Here’s one I didn’t think of: Jose Conteras is reportedly looking for a job in Japan.

Sanspo reported a few days ago that Contreras reached out to the Hanshin Tigers, who despite being in need of pitching, aren’t interested in his services. The Hanshin source quoted by Sanspo said that “it seems like he wants to play in Japan. We’ve already decided against it, but it’s not 100%,” later adding, “(Contreras) seems like he would be quite inexpensive, so there will probably be other teams that show interest.”

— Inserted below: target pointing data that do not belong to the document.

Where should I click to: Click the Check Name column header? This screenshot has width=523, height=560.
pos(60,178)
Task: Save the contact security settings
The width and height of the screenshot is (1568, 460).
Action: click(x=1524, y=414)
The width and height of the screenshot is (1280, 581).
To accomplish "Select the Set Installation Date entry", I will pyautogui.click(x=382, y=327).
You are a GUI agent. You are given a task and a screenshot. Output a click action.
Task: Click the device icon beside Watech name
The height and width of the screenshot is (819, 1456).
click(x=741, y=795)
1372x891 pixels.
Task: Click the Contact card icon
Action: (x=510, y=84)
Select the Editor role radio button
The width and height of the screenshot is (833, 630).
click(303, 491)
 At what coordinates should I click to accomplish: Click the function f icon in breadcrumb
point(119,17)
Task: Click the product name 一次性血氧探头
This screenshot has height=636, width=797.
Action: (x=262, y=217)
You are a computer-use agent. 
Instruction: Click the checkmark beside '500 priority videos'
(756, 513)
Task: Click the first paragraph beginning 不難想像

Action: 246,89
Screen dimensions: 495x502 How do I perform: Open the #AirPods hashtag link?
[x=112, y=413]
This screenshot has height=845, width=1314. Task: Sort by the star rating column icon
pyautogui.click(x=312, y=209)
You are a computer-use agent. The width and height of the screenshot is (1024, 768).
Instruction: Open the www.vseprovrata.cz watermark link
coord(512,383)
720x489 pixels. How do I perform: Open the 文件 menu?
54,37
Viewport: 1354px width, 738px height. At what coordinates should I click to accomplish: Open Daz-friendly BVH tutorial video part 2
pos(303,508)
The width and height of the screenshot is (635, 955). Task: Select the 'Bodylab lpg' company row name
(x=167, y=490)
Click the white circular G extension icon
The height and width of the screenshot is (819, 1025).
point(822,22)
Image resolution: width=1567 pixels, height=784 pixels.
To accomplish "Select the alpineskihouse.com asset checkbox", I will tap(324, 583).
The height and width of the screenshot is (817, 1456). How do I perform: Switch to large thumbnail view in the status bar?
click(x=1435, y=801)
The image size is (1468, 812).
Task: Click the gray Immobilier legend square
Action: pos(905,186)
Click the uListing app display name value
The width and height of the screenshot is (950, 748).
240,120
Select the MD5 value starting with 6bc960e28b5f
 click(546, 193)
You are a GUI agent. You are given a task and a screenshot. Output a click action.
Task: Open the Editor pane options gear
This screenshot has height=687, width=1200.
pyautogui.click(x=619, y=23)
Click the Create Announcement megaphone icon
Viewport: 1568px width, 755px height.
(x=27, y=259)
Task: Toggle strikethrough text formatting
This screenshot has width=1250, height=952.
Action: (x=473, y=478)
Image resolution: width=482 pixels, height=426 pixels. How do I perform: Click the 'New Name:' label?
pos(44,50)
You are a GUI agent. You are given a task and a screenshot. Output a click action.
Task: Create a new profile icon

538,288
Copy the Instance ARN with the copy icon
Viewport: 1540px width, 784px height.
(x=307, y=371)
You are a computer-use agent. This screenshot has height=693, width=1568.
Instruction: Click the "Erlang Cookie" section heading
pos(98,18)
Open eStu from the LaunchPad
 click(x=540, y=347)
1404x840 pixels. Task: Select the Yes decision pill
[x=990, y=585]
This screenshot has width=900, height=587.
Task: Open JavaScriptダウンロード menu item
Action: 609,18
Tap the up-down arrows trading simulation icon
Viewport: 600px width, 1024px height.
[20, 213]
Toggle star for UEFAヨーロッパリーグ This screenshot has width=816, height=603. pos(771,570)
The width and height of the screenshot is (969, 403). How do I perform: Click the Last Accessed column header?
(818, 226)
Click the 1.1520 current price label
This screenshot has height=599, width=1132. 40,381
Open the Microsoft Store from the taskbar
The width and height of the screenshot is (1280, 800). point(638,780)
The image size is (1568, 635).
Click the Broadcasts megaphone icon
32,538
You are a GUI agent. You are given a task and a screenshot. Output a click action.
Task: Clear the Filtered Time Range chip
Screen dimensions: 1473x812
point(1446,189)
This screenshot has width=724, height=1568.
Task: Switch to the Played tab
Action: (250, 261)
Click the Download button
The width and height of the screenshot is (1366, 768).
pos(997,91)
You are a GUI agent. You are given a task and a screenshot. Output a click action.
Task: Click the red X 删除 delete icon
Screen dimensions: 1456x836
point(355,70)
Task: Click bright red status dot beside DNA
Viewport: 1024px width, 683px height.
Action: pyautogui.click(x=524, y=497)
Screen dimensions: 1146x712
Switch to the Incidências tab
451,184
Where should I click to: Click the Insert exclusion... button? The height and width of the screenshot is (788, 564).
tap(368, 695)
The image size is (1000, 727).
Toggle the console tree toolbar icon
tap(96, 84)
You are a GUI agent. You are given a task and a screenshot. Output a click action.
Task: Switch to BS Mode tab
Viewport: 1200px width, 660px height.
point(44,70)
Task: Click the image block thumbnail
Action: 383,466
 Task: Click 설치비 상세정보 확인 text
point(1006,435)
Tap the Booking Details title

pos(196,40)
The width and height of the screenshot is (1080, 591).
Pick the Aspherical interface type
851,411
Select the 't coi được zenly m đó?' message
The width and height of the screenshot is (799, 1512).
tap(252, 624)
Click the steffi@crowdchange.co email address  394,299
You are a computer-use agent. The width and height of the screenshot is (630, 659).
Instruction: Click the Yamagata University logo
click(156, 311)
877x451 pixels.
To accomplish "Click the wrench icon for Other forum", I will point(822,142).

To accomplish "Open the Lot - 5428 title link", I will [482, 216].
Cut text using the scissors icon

Sanspo also pointed out that this would be the first time NPB is in the mix for a big-name player since Sammy Sosa tried to get a deal in Japan for the 2006 season.[1]

I didn’t think much of this story at first, but now it makes a little more sense. Today Nikkan Sports published a report saying that Contreras’s son, Kevin, is hoping to take part in an exchange program to Fukuoka’s Yanagawa high school. Kevin, 16, is a catcher at the IMG Baseball Academy in Florida, where he heard about the Koshien Tournament from his Japanese academy-mates. Yanagawa has played in the spring and summer Koshien Tournaments a total of 16 times.

The Contreras family is going to visit Japan next week, to look for Jose’s next employer and visit Kevin’s prospective high school. If Kevin does wind up attending high school in Fukuoka, the geographically close SoftBank Hawks and Hiroshima Carp would appear to be the most logical choices. I saw Contreras once or twice after he was traded to Colorado, and he showed a good fastball and splitter, which makes me think he has a little life left as a reliever. Then again, I saw him pitch against the Giants. Even at 37, he has good enough stuff to succeed in Japan, whether he has the health and composure to is another question. If everything comes together, this has the makings of a great story.

[1] After posting a dreadful season for Baltimore, Sosa offered to play the 2006 season for the Yokohama BayStars for 50m yen ($500k), but was turned away. A Yokohama executive was quoted in the media as saying “just because a player can’t play in America, it doesn’t mean he can play in Japan. He’d leave in two months.”